The DuckDB-over-JSONL move is the right shape for the single-process case because it inverts the typical observability tradeoff: most teams pay for a hosted stack to get queryability, but for one agent in one process, append-only JSONL plus a free SQL engine gets you 80% of the forensic value without a vendor. The 71-line constraint is what makes it shippable instead of yet another half-built observability platform.

One extension worth considering: the schema you've got captures WHAT happened (tool_start, tool_end, tool_error, guard_check) but not WHY the agent chose that tool with that input. The model's reasoning chain (which memory was retrieved, which policy was checked, which prior turn the decision was conditioned on) is the layer below your current trace. Most "the agent hallucinated" post-mortems hit a wall at exactly that gap: you can see the call, you can't see the deliberation.

Adding a tool_selection event before tool_start, with the retrieved context hash and the policy snapshot the agent was operating under, gives you a deliberation trace alongside the execution trace. Still 71 lines of recorder code; the schema does the work.

The provenance question gets harder when you cross process boundaries: multi-agent coordination, retries that span sessions, model versions changing under you. That's where the local-file model starts to break and you need either a content-addressed event store or something stronger. Different problem though. For the single-agent case you're describing, the JSONL+DuckDB pattern is correct.

Building toward the cross-process version on the protocol side at NOVAI. Same forensic question, different trust assumptions when there's no single process to own the log file. The local case you're solving is the right starting point.

Good post. The constraint is the contribution.

Collapse
 
tahosin profile image
S M Tahosin

Thanks. I really like the distinction you're making between execution traces and deliberation traces.

You're right that many investigations eventually hit the "I can see what happened, but not why it was chosen" wall. A tool_selection event with context or policy metadata would be a natural extension of the current approach without fundamentally changing the design.

And I agree about the scope. The article is very much focused on the single-agent, single-process case. Once you move into multi-agent systems and cross-process coordination, provenance becomes a much harder problem. But as you said, the local case feels like the right place to start before tackling the distributed one.

Collapse
 
jakesullivan profile image
Jake Sullivan

Really strong piece. What stands out is that you are not just logging failures, you are preserving the decision trail that caused them. That is the difference between guessing at a bad output and actually isolating where stale context, a wrong tool input, or a retry loop changed the run. The DuckDB part is especially good because it turns debugging into analysis, not archaeology. This is exactly the kind of pattern more agent systems should adopt early.

Collapse
 
tahosin profile image
S M Tahosin

Thanks, Jake. "Debugging into analysis, not archaeology" is a great way to describe it.

That was exactly the goal. Once the decision trail is preserved, you're no longer trying to reconstruct the run from memory or assumptions. You can simply query what actually happened.

Collapse
 
emmasofia profile image
Emma Sofia

Really strong pattern here. The part that stands out is not the 71 lines, it is the shift in mental model: once every run becomes an append-only event stream, debugging stops being guesswork and turns into a queryable history. I also like that redaction and guard stops are treated as first-class events, because that is what makes observability feel trustworthy instead of decorative. DuckDB is a sharp choice for this too since it keeps the whole workflow local, cheap, and easy to inspect without adding a heavy stack. This feels like a very practical baseline for anyone shipping tool-using agents, especially before the failures start costing real money.

Collapse
 
tahosin profile image
S M Tahosin

Thanks, Emma. I really like your point about observability being trustworthy instead of decorative.

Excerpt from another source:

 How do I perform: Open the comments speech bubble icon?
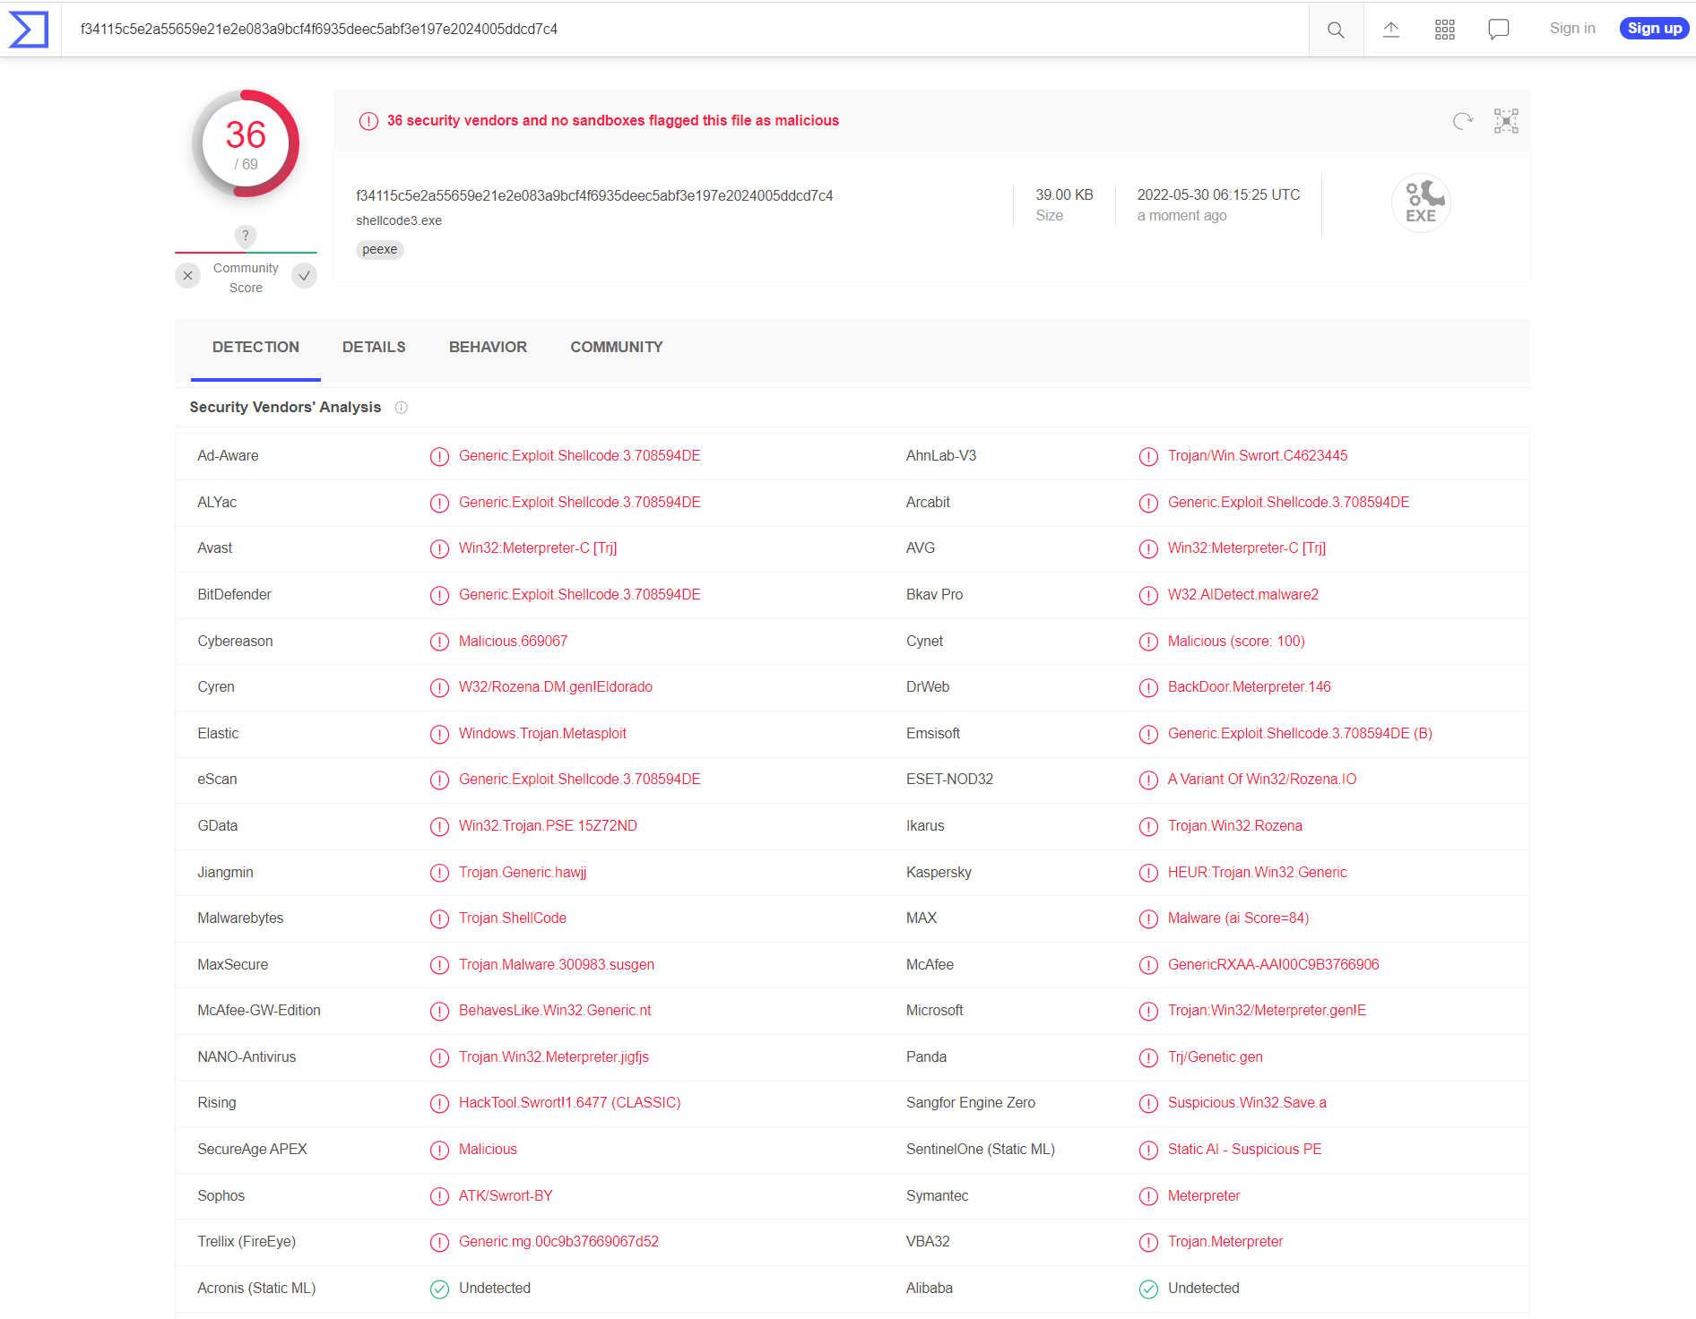pyautogui.click(x=1498, y=30)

That was one of the reasons I treated things like guard stops and redaction as events rather than side notes. If the goal is to understand what actually happened during a run, those decisions should be part of the record too. And yes, keeping everything local with DuckDB was a deliberate choice. I wanted something simple enough to adopt before the failures become expensive.

Collapse
 
emmasofia profile image
Emma Sofia

The "part of the record" idea is what clicked for me too. Once guard stops, redactions, and tool decisions are all queryable events, you can start asking much richer questions about agent behavior instead of reconstructing runs from logs after the fact.

Collapse
 
ashahin profile image
Abdullah Shahin

Flattening the critical fields (tool_name, turn_id, parent_event_id, latency_ms, tokens_in/out) into top-level columns at write time saves a lot of json_extract gymnastics in DuckDB later. First cross-day groupby is when you notice.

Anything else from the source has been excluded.